Une entreprise fait appel à un audit organisationnel : plusieurs semaines d’entretiens individuels, un rapport de plusieurs dizaines de pages, des recommandations générales. Une autre choisit un format différent : réunir toute l’équipe une après-midi, dans un cadre animé, pour la faire travailler sur son propre fonctionnement. Le second format révèle souvent, en quelques heures, ce que le premier n’a pas capté en plusieurs semaines.
En entretien individuel, chacun parle depuis sa propre expérience, souvent avec prudence, personne ne veut être celui qui met en cause un collègue nommément. En groupe, face à un exercice concret, les dynamiques réelles remontent naturellement : qui prend la parole en premier, qui n’ose jamais trancher, quels sujets tout le monde évite soigneusement d’aborder.

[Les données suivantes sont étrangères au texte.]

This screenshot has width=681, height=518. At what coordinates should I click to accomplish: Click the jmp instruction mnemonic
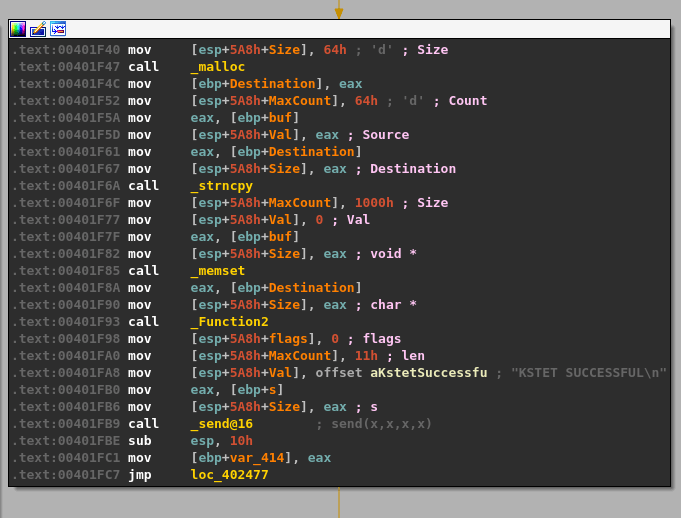click(139, 475)
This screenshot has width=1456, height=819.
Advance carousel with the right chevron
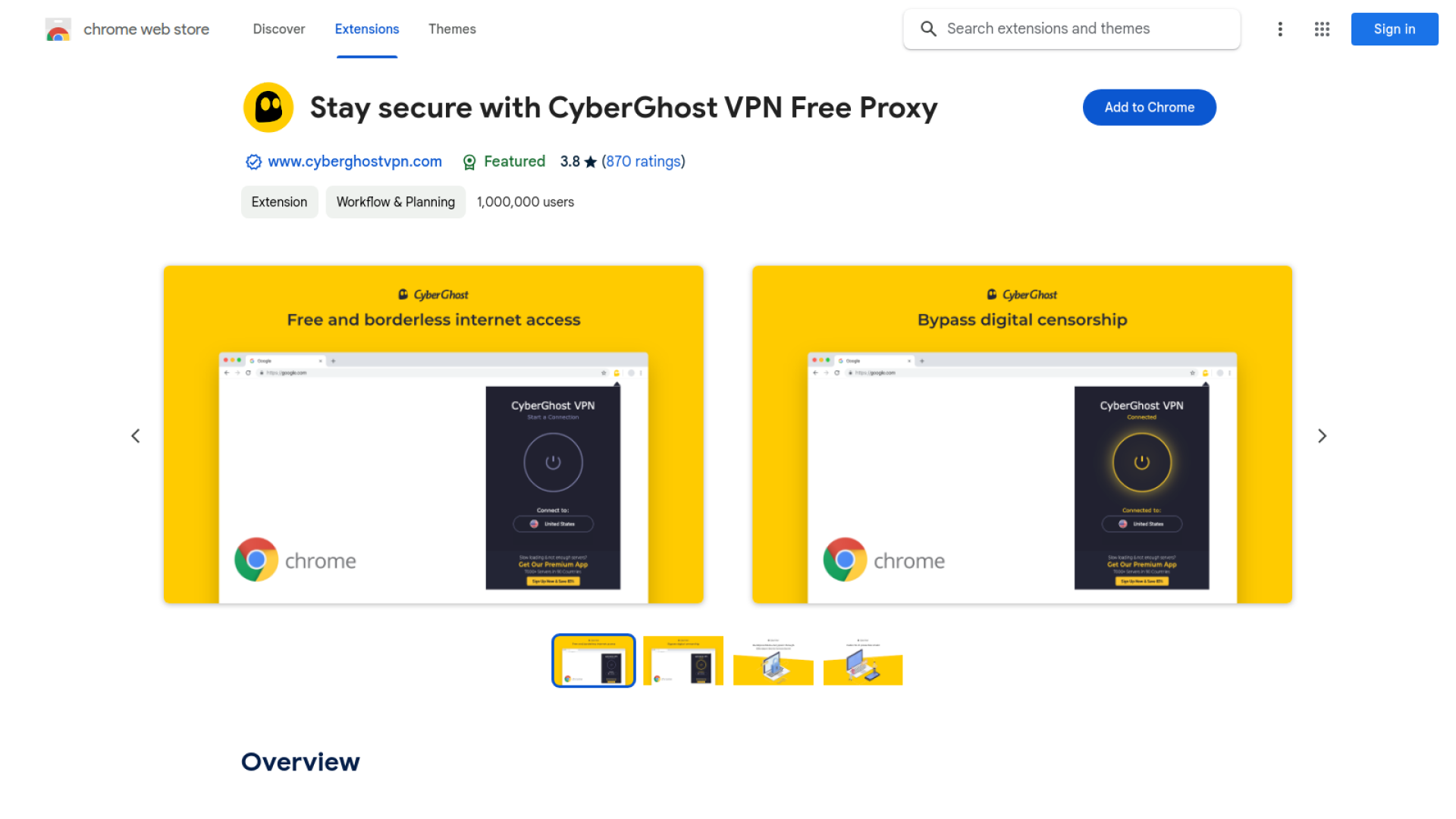1322,435
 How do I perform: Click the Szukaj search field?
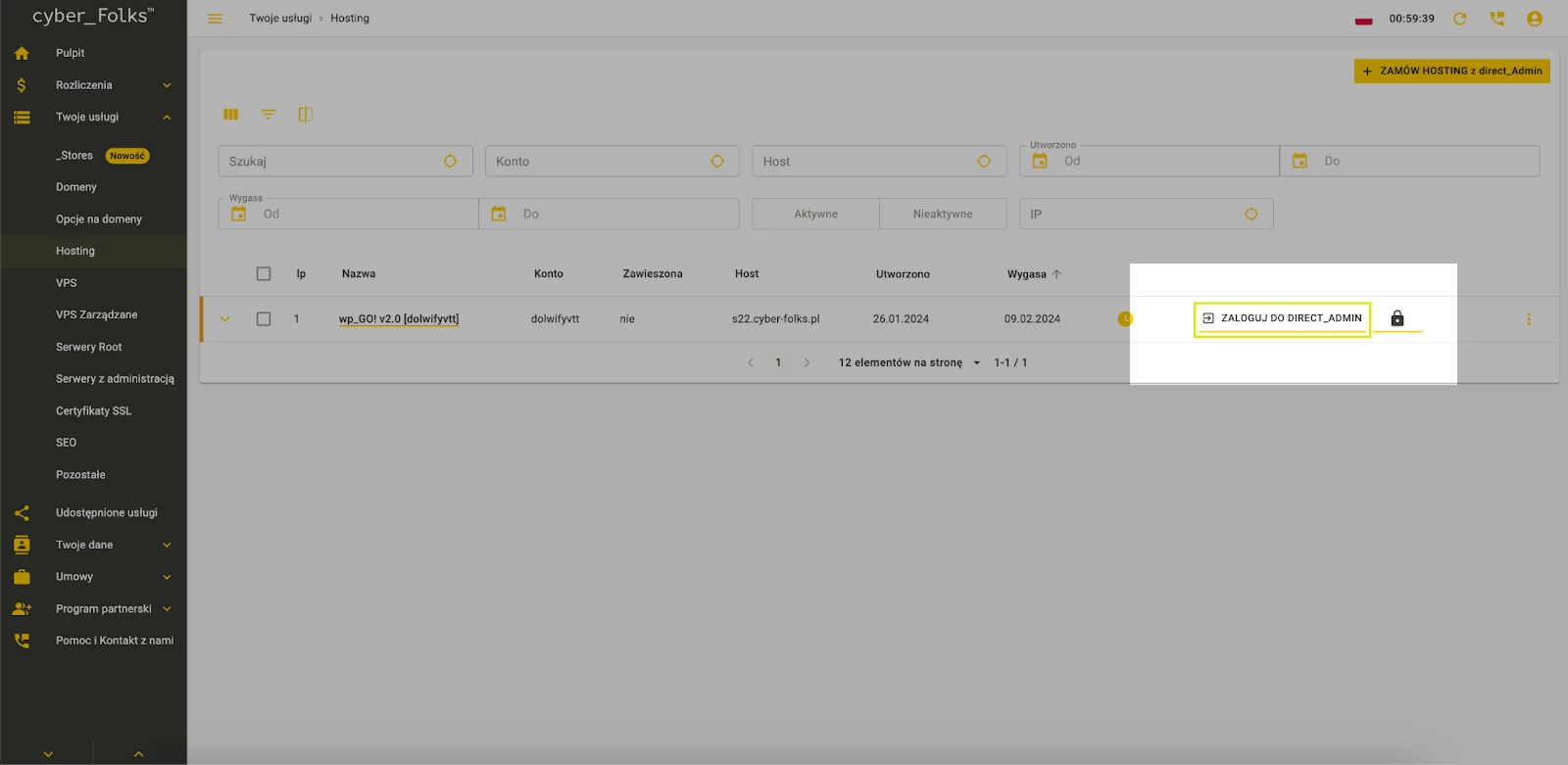[x=333, y=162]
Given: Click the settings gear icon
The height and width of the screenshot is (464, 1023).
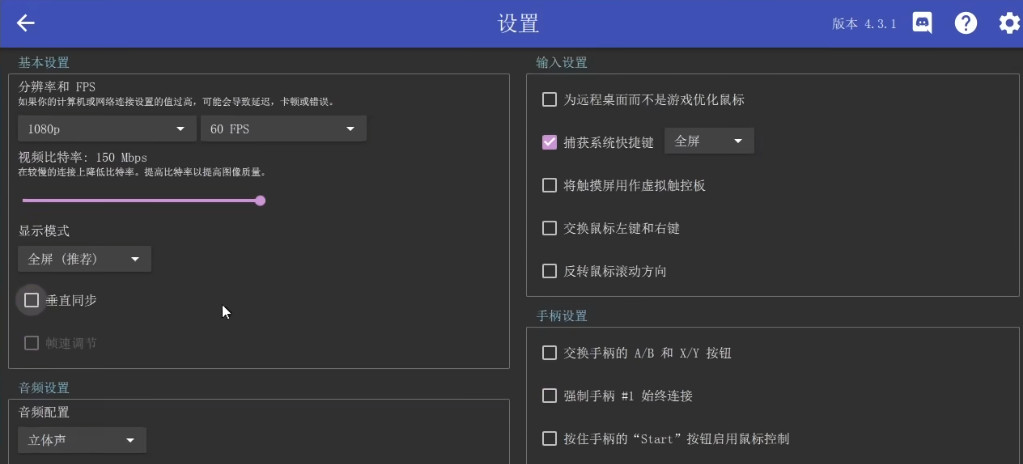Looking at the screenshot, I should click(1008, 23).
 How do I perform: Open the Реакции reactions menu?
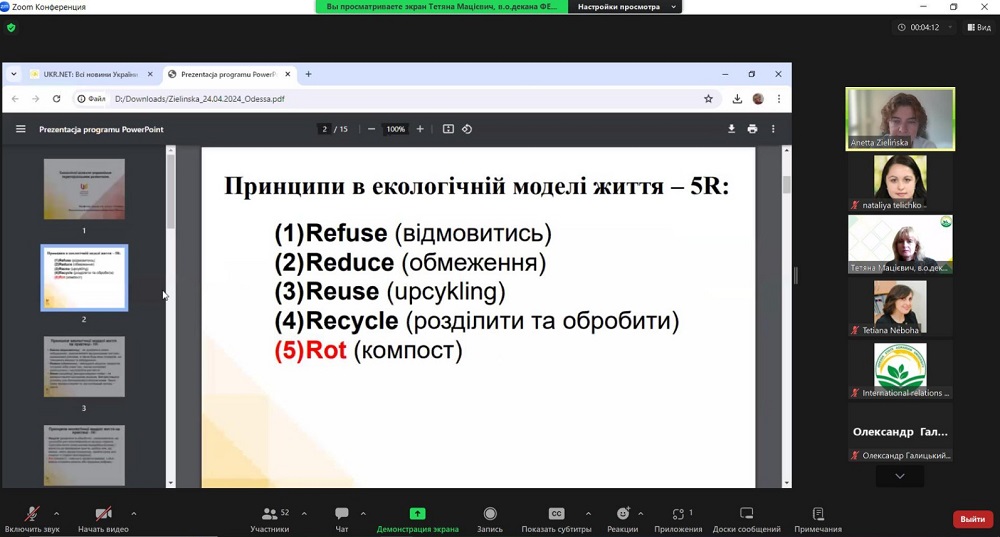point(622,514)
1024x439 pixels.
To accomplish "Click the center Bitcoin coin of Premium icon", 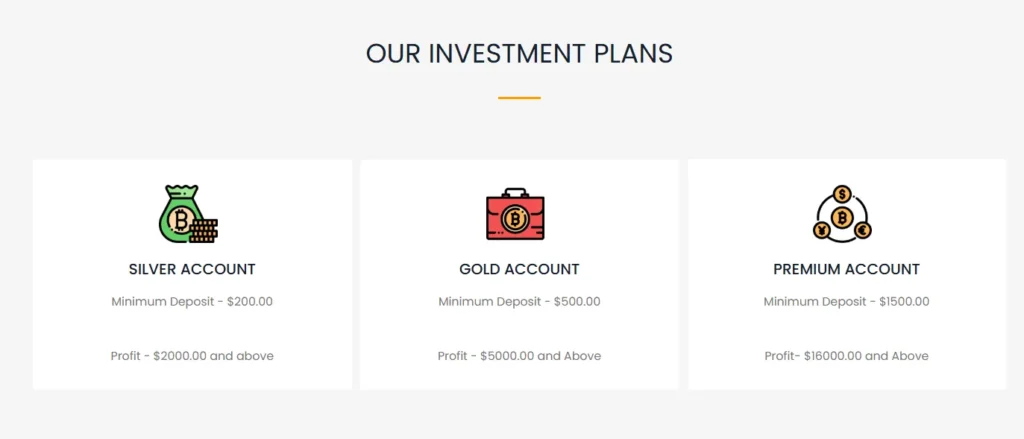I will [x=842, y=217].
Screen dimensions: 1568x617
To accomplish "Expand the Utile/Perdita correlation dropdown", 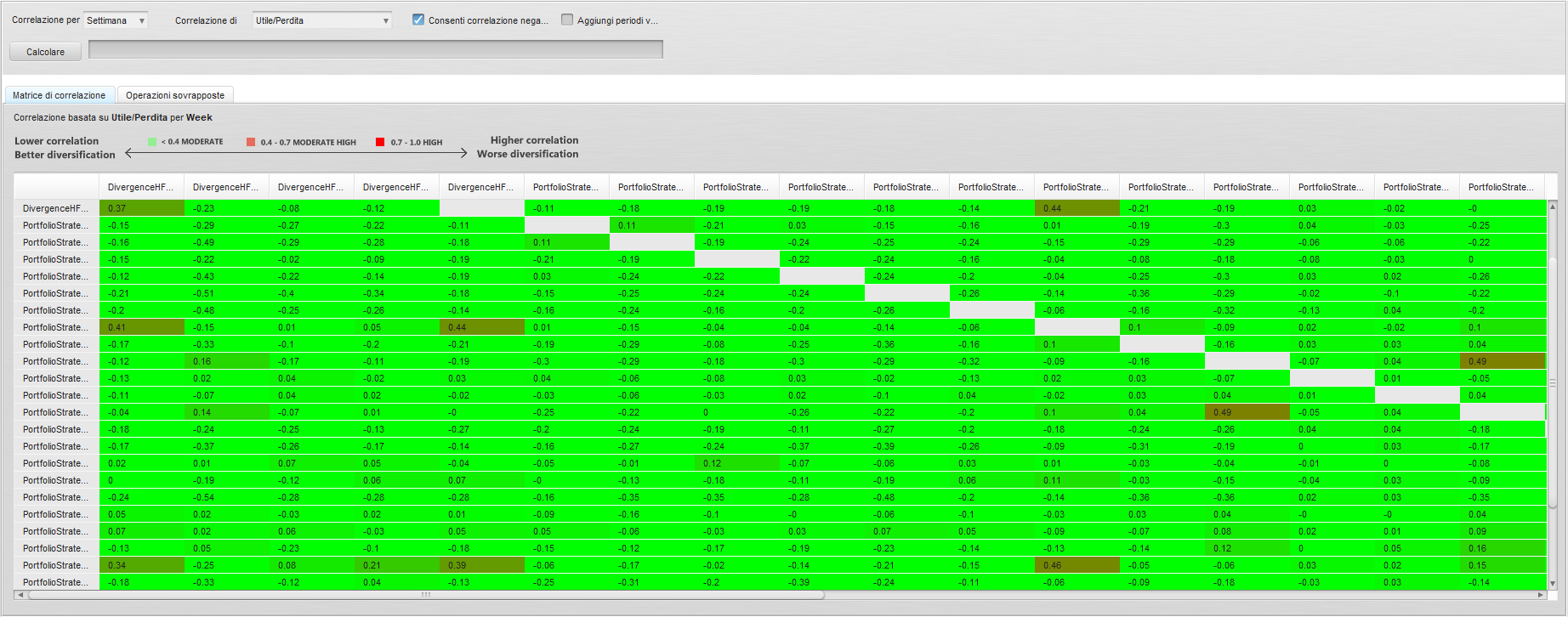I will point(321,20).
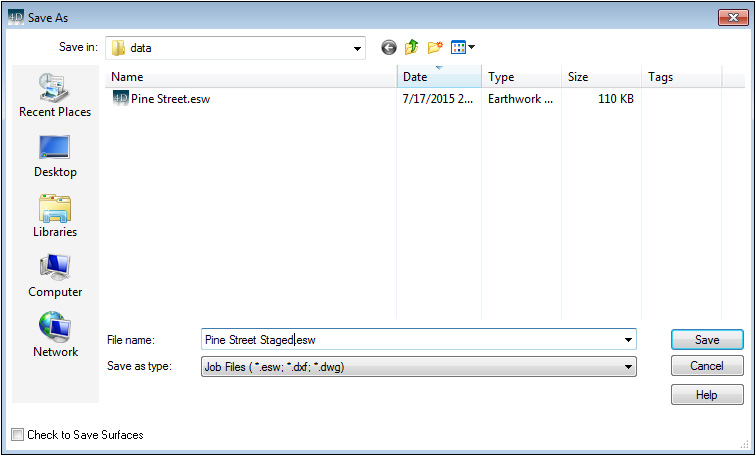This screenshot has width=756, height=456.
Task: Open Help for this dialog
Action: pyautogui.click(x=707, y=395)
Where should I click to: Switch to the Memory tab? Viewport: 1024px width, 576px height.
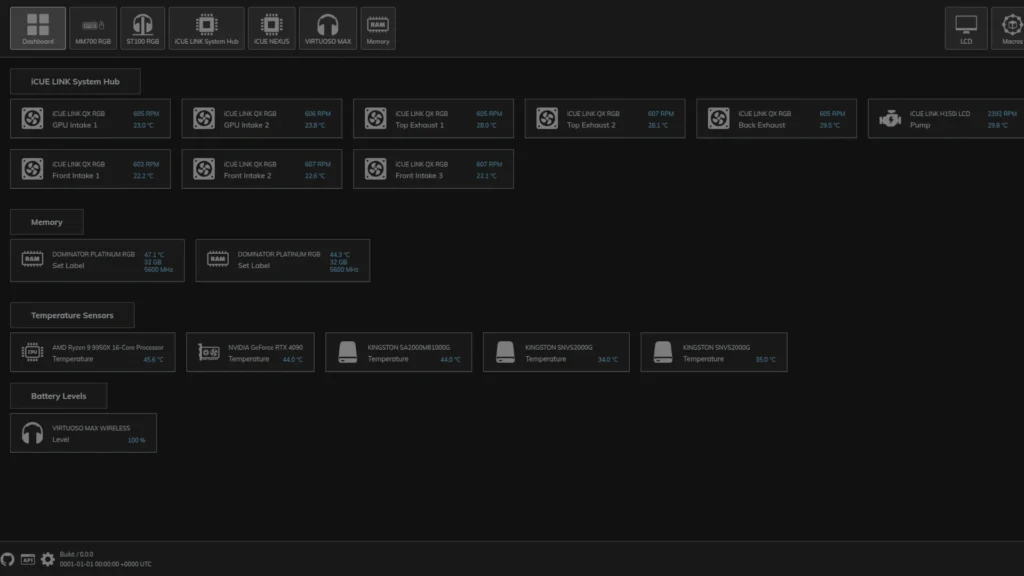[x=378, y=28]

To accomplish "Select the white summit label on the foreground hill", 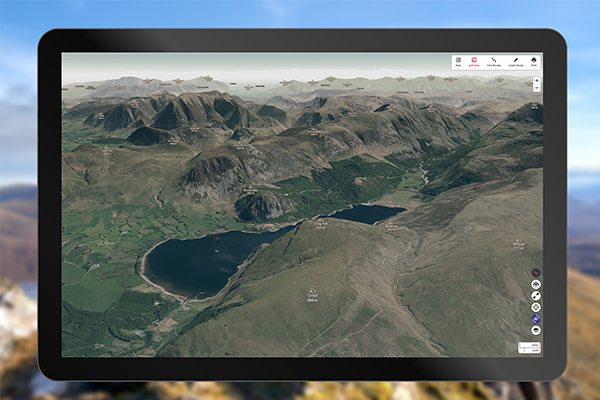I will click(x=311, y=296).
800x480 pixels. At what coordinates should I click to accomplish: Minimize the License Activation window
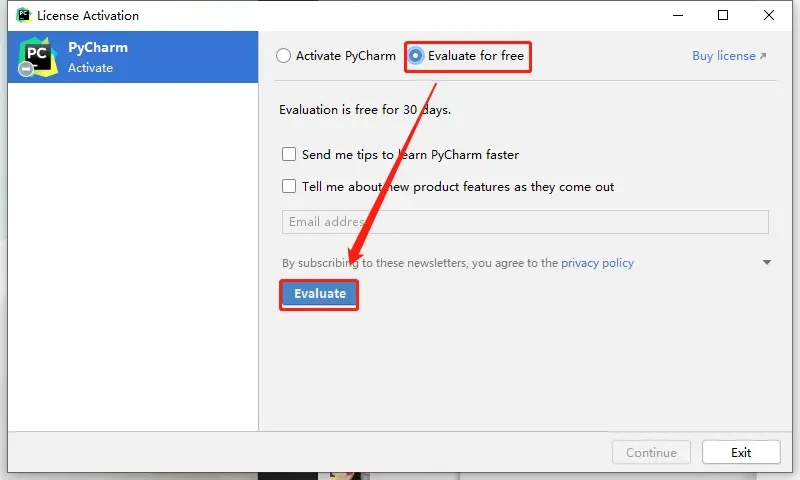click(x=677, y=15)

Ce n’est pas dit à voix haute, c’est observable dans la façon dont le groupe fonctionne sous vos yeux.
L’intérêt d’un kickoff n’est pas seulement ce qui se passe pendant la session, mais ce qu’il installe après : une équipe qui a vécu un moment de vérité collective ensemble a un référentiel commun pour la suite, « on se souvient de ce qu’on s’est dit ce jour-là » devient un point d’appui pour les mois qui suivent, bien plus fort qu’une note de service ou qu’un mail récapitulatif.
Le risque avec ce type de format, c’est de le réduire à un moment de cohésion sympathique, vite oublié. Un kickoff bien construit n’est pas un jeu d’équipe, c’est un outil de diagnostic et de mise en mouvement, avec un objectif de fonctionnement clair derrière chaque exercice.